O prefeito de Porto Velho, Hildon Chaves, disse, na quinta-feira (22), que o município não será prejudicado se ficar comprovado que o processo da venda de vacinas AstraZeneca à Prefeitura não será cumprido, conforme investigações realizadas no Rio de Janeiro. Em entrevista coletiva, ele revelou que irá à capital fluminense para tomar conhecimento do que foi descoberto sobre a empresa Ecosafe Solutions, que negociava o imunizante.

O prefeito disse que vai se reunir com a Polícia Civil no Rio de Janeiro para conferir o que realmente está acontecendo para que possa subsidiar decisões futuras por parte da Prefeitura de Porto Velho. “Não corremos qualquer risco ou prejuízo financeiro. Optamos pela modalidade da carta de crédito expedida pelo Banco do Brasil e, por este motivo, estamos seguros pelo próprio mecanismo dela. O pagamento só é efetuado após o embarque da mercadoria comprada”, disse, ao esclarecer que diferente das notícias divulgadas na imprensa nacional, o município não fez o pagamento via ‘Swift’, um tipo de transferência internacional. A carta de crédito, em si, confere garantias para quem compra e quem vende.

Os recursos mobilizados para a aquisição das 400 mil doses da vacina continuam na conta da Prefeitura, aproximadamente R$ 20 milhões. A liberação à empresa Ecosafe Solutions só acontecerá se forem cumpridos todos os requisitos do contrato. Entre eles, o crédito após 10 dias úteis ao embarque da mercadoria, com frete aéreo.

“Pelo contrato, temos todo o tempo necessário para recepcionar a carga. Antes disso, está previsto que o laboratório precisa apresentar à Agência Nacional de Vigilância Sanitária (Anvisa) o certificado de liberação definitiva no Brasil e quais lotes estão sendo embarcados, data de produção e validade”, detalhou o prefeito. Ele destacou que para este procedimento legal existe a supervisão de uma certificadora internacional.

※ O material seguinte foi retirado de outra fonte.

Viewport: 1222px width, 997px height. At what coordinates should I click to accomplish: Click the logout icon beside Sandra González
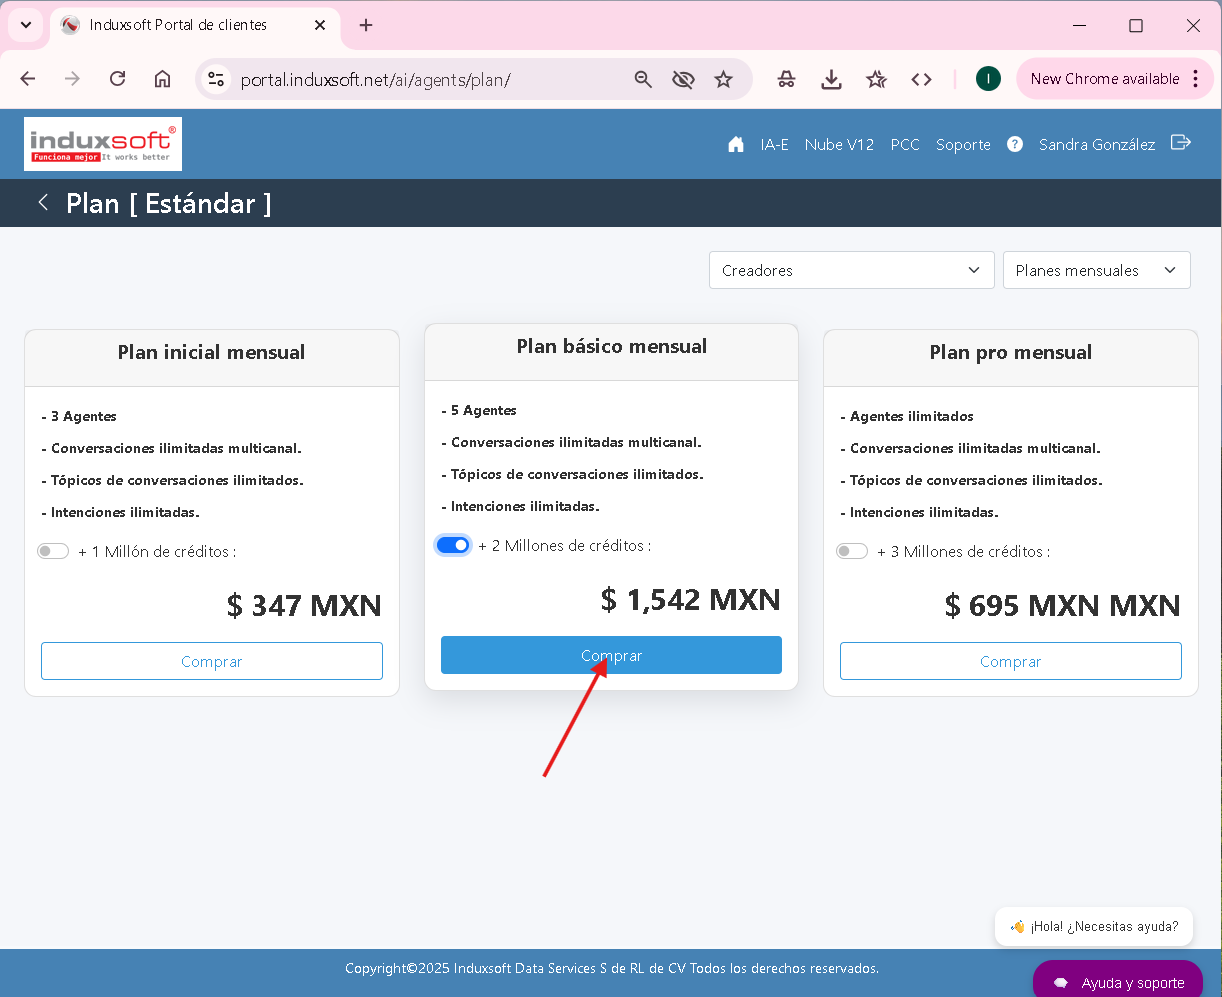(1181, 143)
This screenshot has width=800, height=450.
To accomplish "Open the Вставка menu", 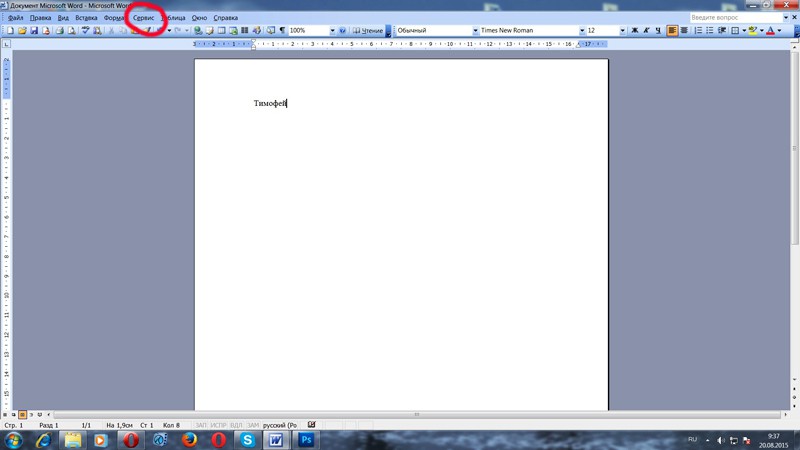I will [86, 18].
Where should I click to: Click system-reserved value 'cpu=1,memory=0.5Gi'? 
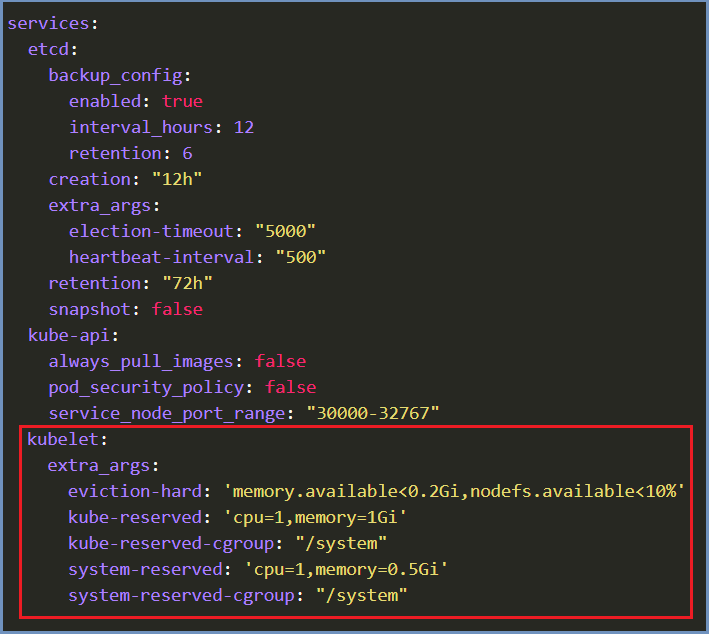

Segundo Hildon, internamente, uma equipe de técnicos do município fez pesquisa sobre a empresa sediada na Pensilvânia (EUA) e não foram encontrados fatos que desabonem a conduta de seus sócios. De acordo com ele, diante da complexidade da negociação foi feita a opção de segurança, defesa e proteção ao erário.

PROVIDÊNCIAS

Uma medida sobre a continuidade ou não do trâmite da compra das doses do imunizante da Oxford/Astrazeneca deverá ser tomada na próxima semana. Pode ocorrer, por exemplo, a revogação da carta de crédito já emitida pela Prefeitura.

“Vamos continuar trabalhando, pela defesa da vida e da saúde das pessoas da nossa cidade, e para fomentar a volta da nossa economia ao que era antes. Esta é a minha luta. Porto Velho tem vanguardismo na gestão e, havendo disponibilidade de vacinas, estamos prontos para a sua aquisição”, reiterou o prefeito, comprometendo-se em buscar todas as alternativas viáveis na aquisição de imunizantes caso haja falha ao contrato atual.

HISTÓRICO

À imprensa, o gestor municipal ressaltou que não só o Brasil, mas o mundo vive uma crise humanitária e que há duas opções possíveis. “Uma, é não fazer absolutamente nada e permitir que as coisas continuem fluindo, observando o seu ciclo natural. Outra, como prefeito, busquei, desde dezembro, a aquisição de vacinas, inclusive com o Instituto Butantã (SP) e na Fundação Oswaldo Cruz (Fiocruz) ”, lembrou.

Na época, o Governo Federal deu sinais que não faria aquisições das vacinas para o Plano Nacional de Vacinação (PNI) e foi firmado um protocolo de intenções à época de 80 mil doses. Posteriormente houve um contrato de exclusividade com a União e veio a proibição de vendas aos estados e municípios.

Como Plano B, Hildon Chaves lembrou que há agora a participação da Prefeitura de Porto Velho no Consórcio Nacional de Vacinas das Cidades Brasileiras (Conectar), coordenado pela Frente Nacional de Prefeitos (FNP), que prevê a aquisição de mais de 30 milhões de doses de imunizantes.

Com uso de recursos oriundos da iniciativa privada, foram adquiridas 190 mil seringas e agulhas para a vacinação em massa após a chegada de imunizantes. O investimento foi de R$ 60 mil.